The nervous system is responsible for communicating important information among cells, structures, and systems of the body. Additionally, the nervous system acts as the liaison between the environment and the body. An action potential is an electrical event responsible in part for the communicated information. A ventricular action potential refers to this event occurring specifically in the ventricles of the heart. This type of action potential is unique from others, the culmination of which is responsible for the beating of the heart.
The human heart allows nutrient-rich blood to be distributed throughout the body in a way that makes life possible. This movement of blood requires the heart to act as a pump, changing intensity and frequency according to the dynamic needs of the body. This beating relies on the ventricular action potential. An action potential can be thought of as an impulse sent down a nerve, which causes a reaction in the body.
Most action potentials occur due to a stimulus, or triggering event. This can come in the form of an external force or an internal initiation. This usually causes a sequence of complex events, involving ionic exchange and changes in charge. Once a charge reaches a particular level, known as threshold, an action potential occurs. This action potential can cause or inhibit action potentials in proximal nerves, eventually causing the body to act in a desired way.
It is important to note that a ventricular action potential and action potentials in general need to culminate for anything to be accomplished. What this means is action potentials are virtually constant. Only significant increases or decreases in action potential volumes cause change.
The ventricular action potential is a unique specimen in that it does not require a stimulus to fire. This characteristic is unique to the heart as the entire cardiac contraction is dependent on controlling nodes, which fire in intervals, causing action potentials to travel throughout the organ. This electrical stimulation caused by action potentials starts at the top of the heart, where the atria are located, and ends in the ventricular region.

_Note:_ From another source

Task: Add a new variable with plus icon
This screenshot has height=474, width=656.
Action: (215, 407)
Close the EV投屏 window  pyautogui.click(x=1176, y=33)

The fact that the electrical impulses move from top to bottom rather than in a uniform fashion allows different chambers to contract at different times. This is no accident because all chambers simultaneously contracting would counteract each other. By allowing the atria to contract first, the ventricles fill with blood, followed by ventricular action potential and ventricular contraction, forcing blood into the body. This general concept of ventricular action potential illustrates the electrical manner in which the nervous system operates.